Provided data:
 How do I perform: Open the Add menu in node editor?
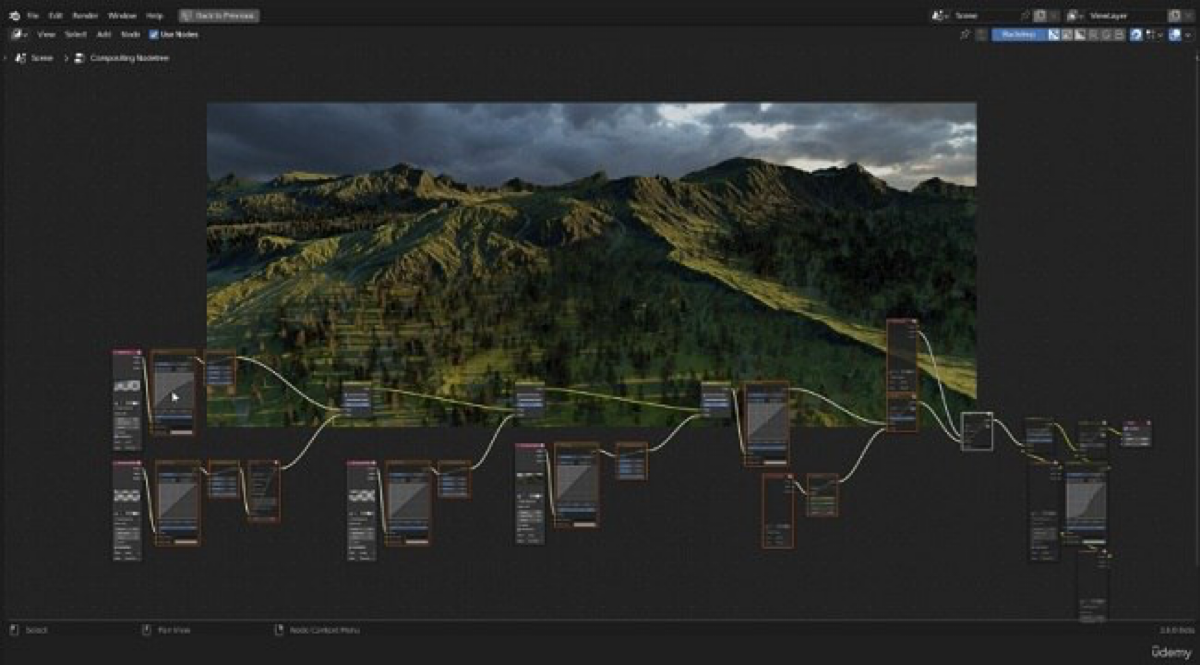point(103,34)
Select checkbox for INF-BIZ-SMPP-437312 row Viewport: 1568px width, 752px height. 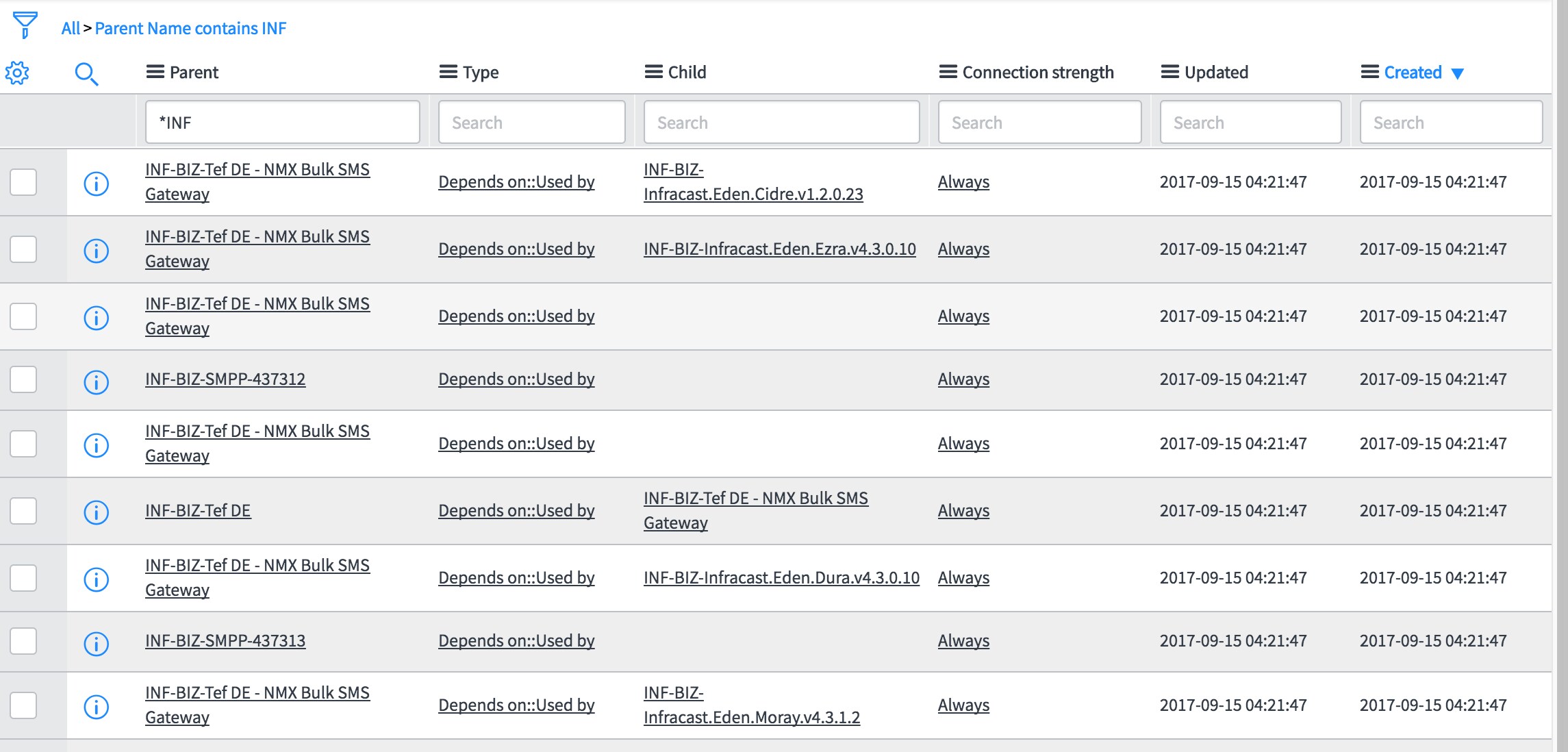coord(23,379)
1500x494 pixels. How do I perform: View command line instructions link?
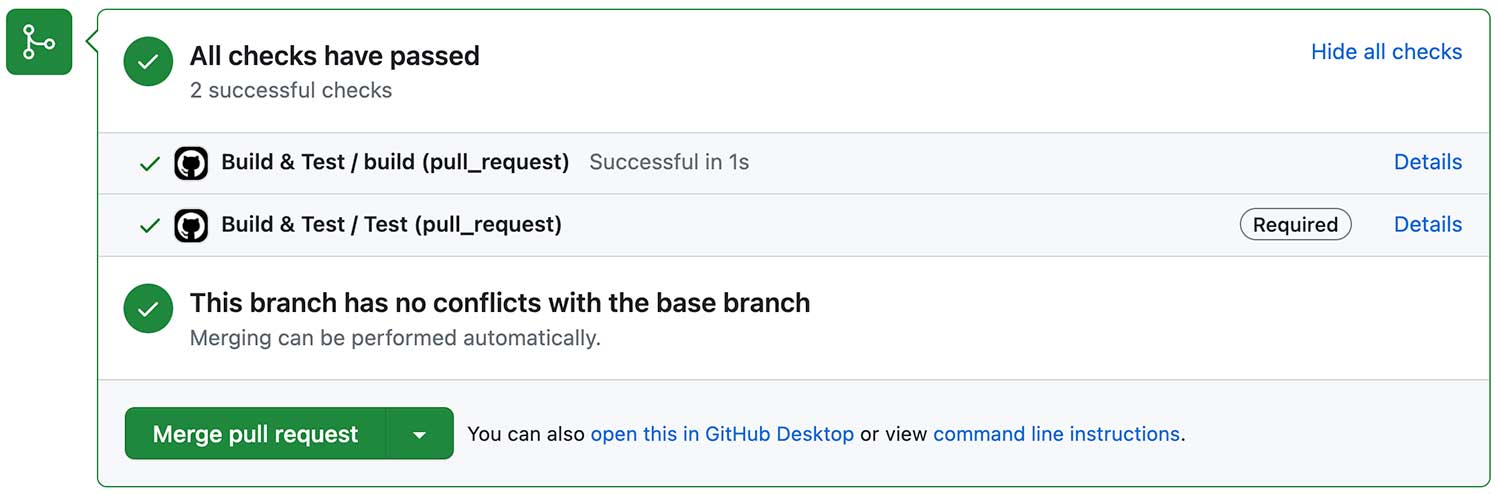(1056, 434)
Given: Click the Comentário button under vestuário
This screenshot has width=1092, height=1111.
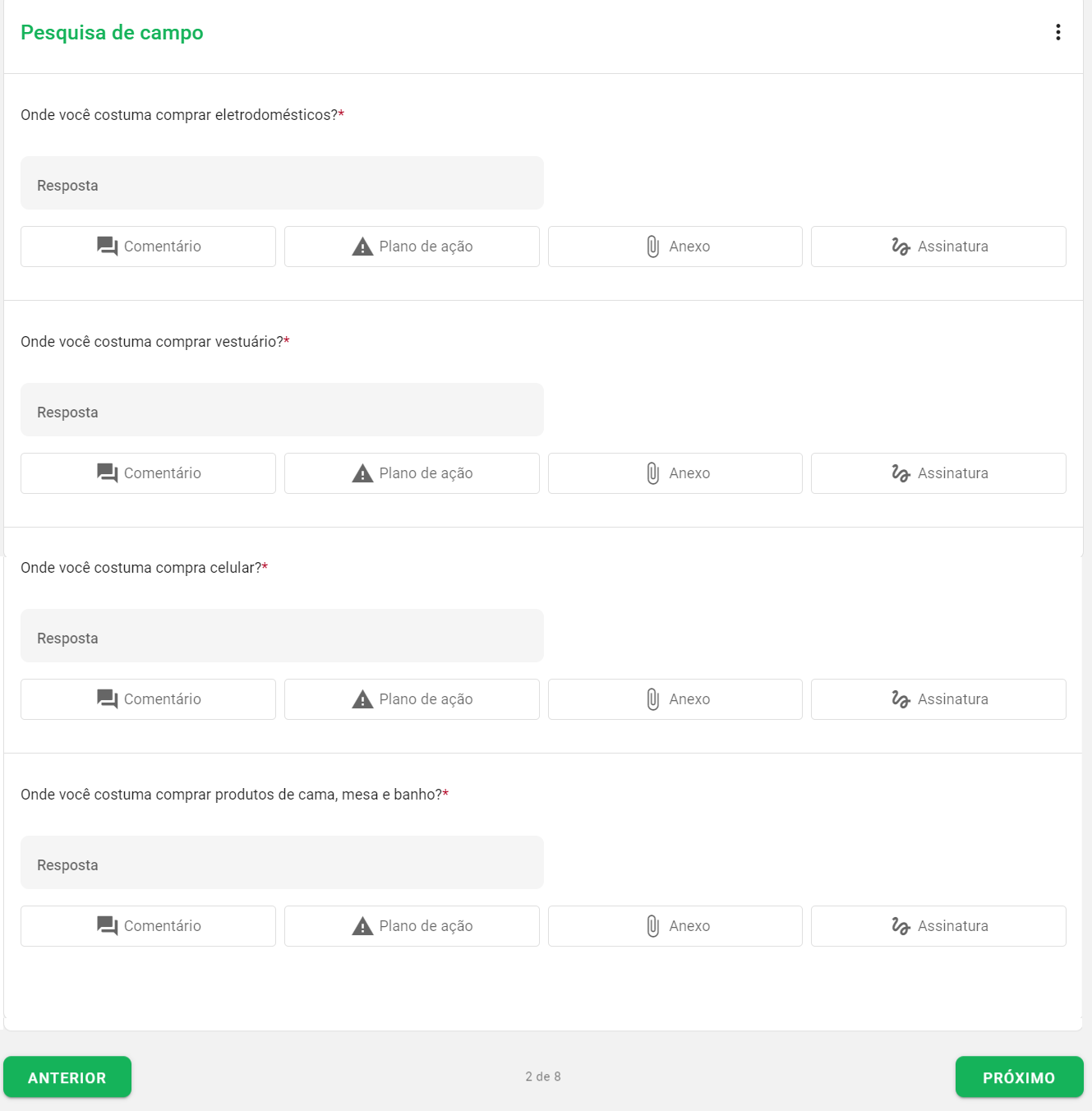Looking at the screenshot, I should (148, 473).
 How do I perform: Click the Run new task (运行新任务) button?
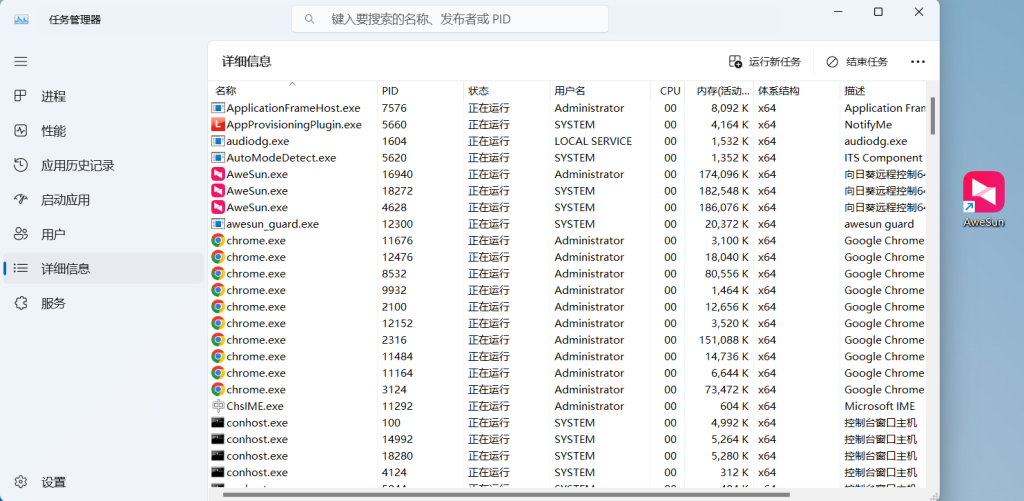coord(766,61)
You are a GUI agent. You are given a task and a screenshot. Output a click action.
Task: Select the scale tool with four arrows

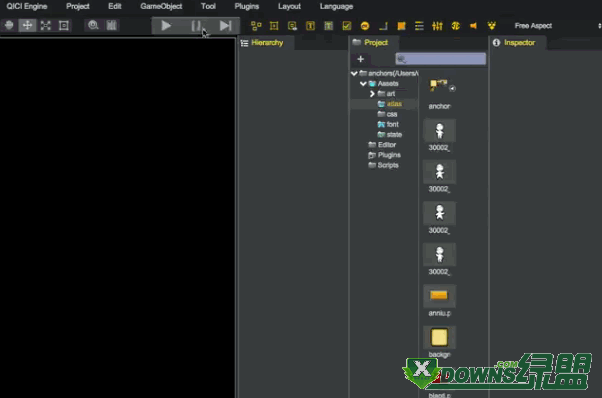tap(46, 26)
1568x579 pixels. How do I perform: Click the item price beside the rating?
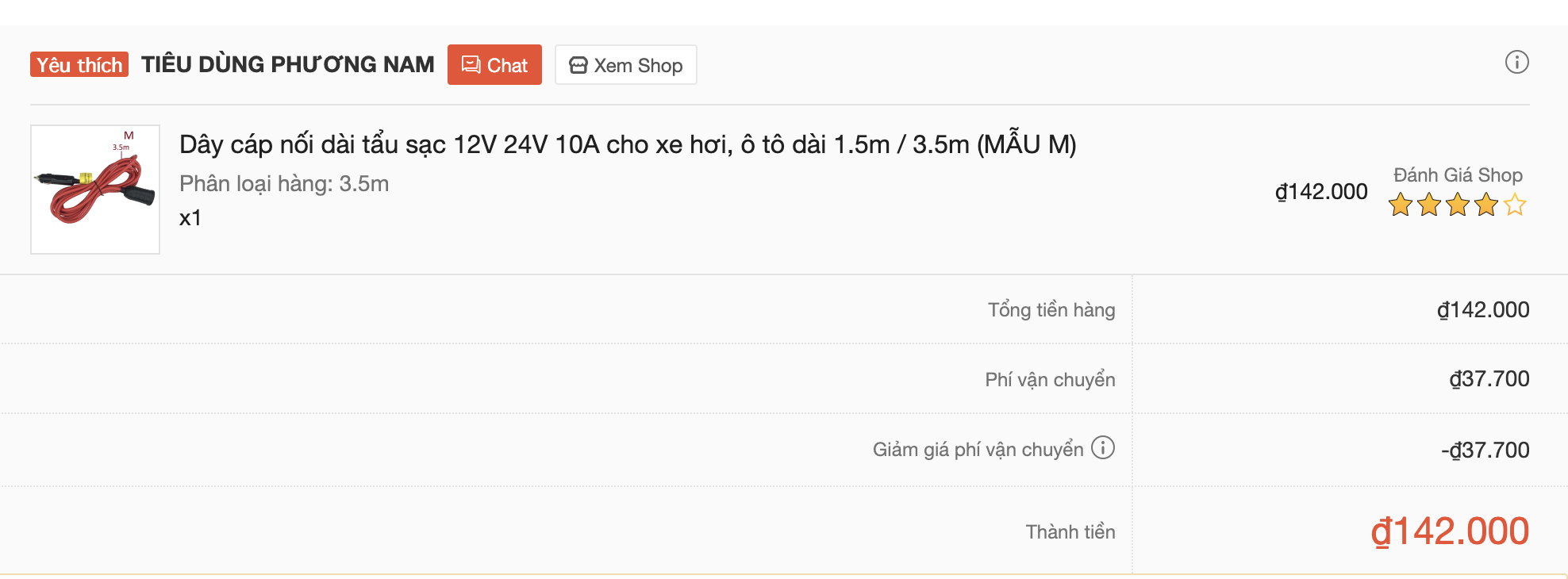(1321, 192)
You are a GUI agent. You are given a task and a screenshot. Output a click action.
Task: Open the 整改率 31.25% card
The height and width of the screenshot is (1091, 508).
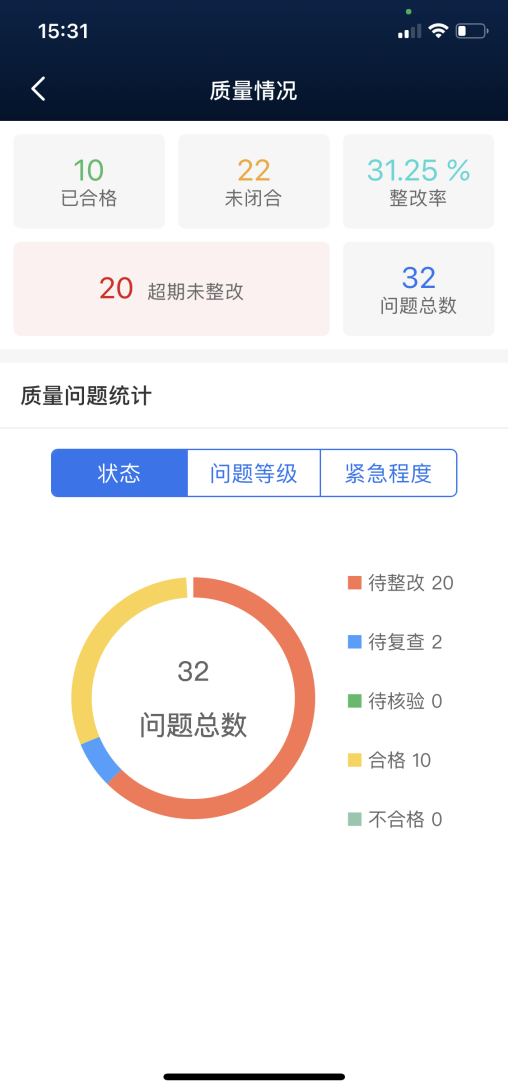pyautogui.click(x=418, y=182)
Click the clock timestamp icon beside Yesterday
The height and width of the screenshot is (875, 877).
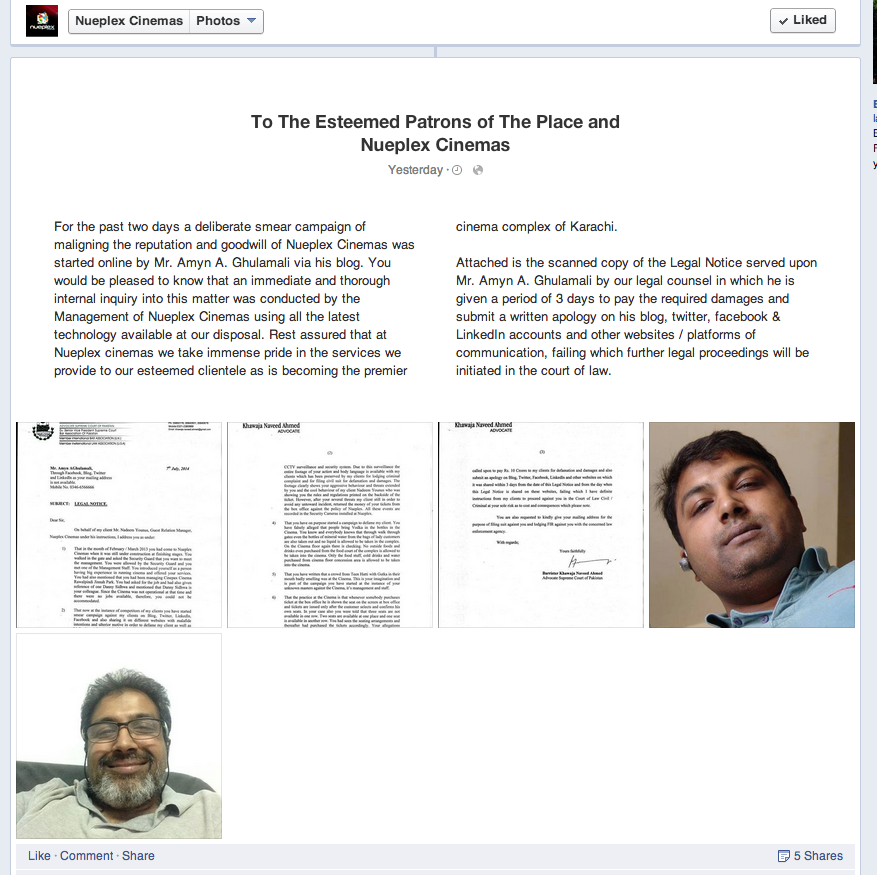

What needs to be done: Output the line containing "1568x579 pixels. How" along with every line after it to the end of the material, exactly as written, but without pictures.

Answer space:
1568x579 pixels. How do I perform: Click the item price beside the rating?
(1321, 192)
You are a GUI agent. You are given a task and a screenshot. Output a click action.
Task: Open the 整改率 31.25% card
The height and width of the screenshot is (1091, 508).
pyautogui.click(x=418, y=182)
Click the clock timestamp icon beside Yesterday
The height and width of the screenshot is (875, 877).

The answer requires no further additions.